Common use of Limited Assumption of Liabilities Clause in Contracts

Limited Assumption of Liabilities. Subject to the terms and conditions set forth herein, Buyer shall assume and agree to pay, perform and discharge the liabilities and obligations set forth on Schedule 1.03 hereto and all others relating to the Assigned Contracts (i) to the extent arising after the Closing (as defined herein), and (ii) to the extent that such liabilities and obligations do not relate to any breach, default or violation by Seller on or prior to the Closing (collectively, the “Assumed Liabilities”).
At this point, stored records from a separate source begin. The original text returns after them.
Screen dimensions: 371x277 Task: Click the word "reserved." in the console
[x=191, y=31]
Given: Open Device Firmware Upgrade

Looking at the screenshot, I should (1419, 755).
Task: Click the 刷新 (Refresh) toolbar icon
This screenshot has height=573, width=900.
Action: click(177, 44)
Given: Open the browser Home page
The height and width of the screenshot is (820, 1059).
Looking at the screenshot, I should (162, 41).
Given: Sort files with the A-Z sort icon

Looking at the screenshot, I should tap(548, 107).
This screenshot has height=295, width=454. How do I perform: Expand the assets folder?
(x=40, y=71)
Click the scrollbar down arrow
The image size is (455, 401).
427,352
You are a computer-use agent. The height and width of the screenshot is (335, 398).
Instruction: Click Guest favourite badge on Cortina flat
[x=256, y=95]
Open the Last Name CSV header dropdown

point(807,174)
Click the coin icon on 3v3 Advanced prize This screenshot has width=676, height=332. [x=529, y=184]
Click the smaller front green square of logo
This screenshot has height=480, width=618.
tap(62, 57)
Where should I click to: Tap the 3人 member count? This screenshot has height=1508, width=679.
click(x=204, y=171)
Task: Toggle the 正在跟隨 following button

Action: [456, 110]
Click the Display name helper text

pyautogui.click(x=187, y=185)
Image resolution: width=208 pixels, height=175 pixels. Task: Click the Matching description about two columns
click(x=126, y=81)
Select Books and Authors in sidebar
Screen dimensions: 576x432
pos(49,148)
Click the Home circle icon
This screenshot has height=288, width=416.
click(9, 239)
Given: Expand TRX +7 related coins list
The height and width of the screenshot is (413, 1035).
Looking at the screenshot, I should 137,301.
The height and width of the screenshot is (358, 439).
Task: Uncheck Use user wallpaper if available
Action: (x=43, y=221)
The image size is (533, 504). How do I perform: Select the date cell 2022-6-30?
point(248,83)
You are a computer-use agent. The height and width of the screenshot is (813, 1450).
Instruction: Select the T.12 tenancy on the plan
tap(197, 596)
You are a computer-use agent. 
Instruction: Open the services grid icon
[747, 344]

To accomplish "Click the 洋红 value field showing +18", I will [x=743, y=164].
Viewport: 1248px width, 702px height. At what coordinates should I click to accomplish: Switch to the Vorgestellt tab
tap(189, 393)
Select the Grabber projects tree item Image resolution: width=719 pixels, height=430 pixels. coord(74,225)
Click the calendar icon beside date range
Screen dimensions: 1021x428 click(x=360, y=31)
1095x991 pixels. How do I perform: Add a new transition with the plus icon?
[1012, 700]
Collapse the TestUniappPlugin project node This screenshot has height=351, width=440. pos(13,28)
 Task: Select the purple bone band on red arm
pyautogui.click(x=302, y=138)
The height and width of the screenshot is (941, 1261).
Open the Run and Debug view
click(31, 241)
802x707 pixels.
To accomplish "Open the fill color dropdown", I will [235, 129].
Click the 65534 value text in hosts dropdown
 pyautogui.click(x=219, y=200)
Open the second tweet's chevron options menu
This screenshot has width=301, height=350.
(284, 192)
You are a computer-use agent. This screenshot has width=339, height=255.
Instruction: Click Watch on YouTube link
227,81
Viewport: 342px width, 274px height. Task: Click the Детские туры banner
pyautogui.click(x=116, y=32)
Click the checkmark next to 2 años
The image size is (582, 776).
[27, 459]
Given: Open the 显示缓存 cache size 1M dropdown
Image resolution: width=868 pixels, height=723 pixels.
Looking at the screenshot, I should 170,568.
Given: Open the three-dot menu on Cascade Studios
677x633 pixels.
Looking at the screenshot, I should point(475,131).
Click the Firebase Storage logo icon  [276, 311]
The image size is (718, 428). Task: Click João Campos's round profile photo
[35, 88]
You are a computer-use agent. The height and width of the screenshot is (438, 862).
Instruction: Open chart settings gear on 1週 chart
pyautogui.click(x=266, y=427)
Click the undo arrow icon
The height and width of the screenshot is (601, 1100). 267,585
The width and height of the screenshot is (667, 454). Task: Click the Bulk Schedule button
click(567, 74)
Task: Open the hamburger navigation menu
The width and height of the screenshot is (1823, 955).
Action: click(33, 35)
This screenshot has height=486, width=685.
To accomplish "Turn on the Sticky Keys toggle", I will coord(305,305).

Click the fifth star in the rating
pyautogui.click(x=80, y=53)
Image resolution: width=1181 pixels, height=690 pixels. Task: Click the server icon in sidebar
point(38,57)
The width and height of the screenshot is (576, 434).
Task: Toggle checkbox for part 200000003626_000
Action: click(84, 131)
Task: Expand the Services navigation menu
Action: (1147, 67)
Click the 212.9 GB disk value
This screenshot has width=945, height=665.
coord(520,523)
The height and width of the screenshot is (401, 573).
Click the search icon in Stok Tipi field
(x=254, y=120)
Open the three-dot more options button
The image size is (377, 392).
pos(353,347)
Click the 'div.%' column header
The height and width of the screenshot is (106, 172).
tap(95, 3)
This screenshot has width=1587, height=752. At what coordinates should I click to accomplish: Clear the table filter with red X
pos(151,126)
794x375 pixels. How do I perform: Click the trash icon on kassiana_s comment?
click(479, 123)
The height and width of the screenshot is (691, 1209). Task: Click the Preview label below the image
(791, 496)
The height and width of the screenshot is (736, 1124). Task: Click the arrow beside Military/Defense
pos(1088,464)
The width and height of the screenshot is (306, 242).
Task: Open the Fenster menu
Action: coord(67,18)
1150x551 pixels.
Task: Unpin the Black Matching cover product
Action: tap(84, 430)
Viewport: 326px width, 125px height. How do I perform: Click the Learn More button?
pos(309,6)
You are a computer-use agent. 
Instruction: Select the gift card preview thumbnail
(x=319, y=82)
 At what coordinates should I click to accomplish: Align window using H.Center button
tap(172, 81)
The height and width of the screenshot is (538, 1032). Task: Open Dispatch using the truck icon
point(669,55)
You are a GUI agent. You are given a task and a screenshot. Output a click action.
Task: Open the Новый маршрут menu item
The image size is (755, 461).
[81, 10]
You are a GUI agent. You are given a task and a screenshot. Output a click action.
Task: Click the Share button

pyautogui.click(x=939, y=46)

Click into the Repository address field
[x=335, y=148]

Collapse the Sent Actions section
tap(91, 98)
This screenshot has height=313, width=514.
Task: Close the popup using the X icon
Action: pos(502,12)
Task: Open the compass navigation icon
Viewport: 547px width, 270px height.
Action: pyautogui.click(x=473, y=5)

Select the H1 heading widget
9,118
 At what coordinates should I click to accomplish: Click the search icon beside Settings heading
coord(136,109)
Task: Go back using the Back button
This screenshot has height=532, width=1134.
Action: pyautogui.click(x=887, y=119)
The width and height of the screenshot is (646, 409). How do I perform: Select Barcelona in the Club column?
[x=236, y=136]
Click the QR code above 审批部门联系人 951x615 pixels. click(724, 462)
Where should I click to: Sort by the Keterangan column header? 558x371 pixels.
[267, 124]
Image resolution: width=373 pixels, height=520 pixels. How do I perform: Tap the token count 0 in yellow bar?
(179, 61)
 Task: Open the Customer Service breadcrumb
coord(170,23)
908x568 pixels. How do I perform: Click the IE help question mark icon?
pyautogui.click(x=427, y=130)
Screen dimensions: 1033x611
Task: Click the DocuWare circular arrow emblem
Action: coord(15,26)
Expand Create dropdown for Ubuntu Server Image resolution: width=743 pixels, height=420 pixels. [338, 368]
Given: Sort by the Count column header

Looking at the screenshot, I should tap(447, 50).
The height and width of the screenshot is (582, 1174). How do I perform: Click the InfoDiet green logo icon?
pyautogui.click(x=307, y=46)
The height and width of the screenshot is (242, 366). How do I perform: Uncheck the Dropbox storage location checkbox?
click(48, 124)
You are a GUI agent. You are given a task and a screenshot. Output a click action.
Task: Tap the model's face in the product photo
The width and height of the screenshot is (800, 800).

Other than the Assumed Liabilities, Buyer shall not assume any liabilities or obligations of Seller of any kind, whether known or unknown, contingent, matured or otherwise (the “Excluded Liabilities”), which shall include, but not be limited to (i) any claim, action, suit, proceeding or governmental investigation (collectively, any “Action”) prior to or at the Closing; (ii) (A) any Liability of Seller for Taxes, (B) any Taxes arising as a result of the operation of the Business or the leasing, ownership, operation or use of the Purchased Assets prior to the Closing, including Straddle Period Taxes allocated to the Pre-Closing Tax Period, as determined under Section 5.05(b), (C) any Transfer Taxes, as provided in Section 5.02(c), and (D) any liability of Seller for the Taxes of any Person as a transferee or successor, by contract, or otherwise; (iii) any obligation or liability to any Person for any broker’s, finder’s, agent’s or similar fee (whether in connection with the transactions contemplated by this Agreement or otherwise); and (iv) any other liability of Seller, in the case of each of (i)-(iv) whether or not disclosed.

Appears in 2 contracts

Samples: Asset Purchase Agreement (Trulieve Cannabis Corp.), Asset Purchase Agreement (Trulieve Cannabis Corp.)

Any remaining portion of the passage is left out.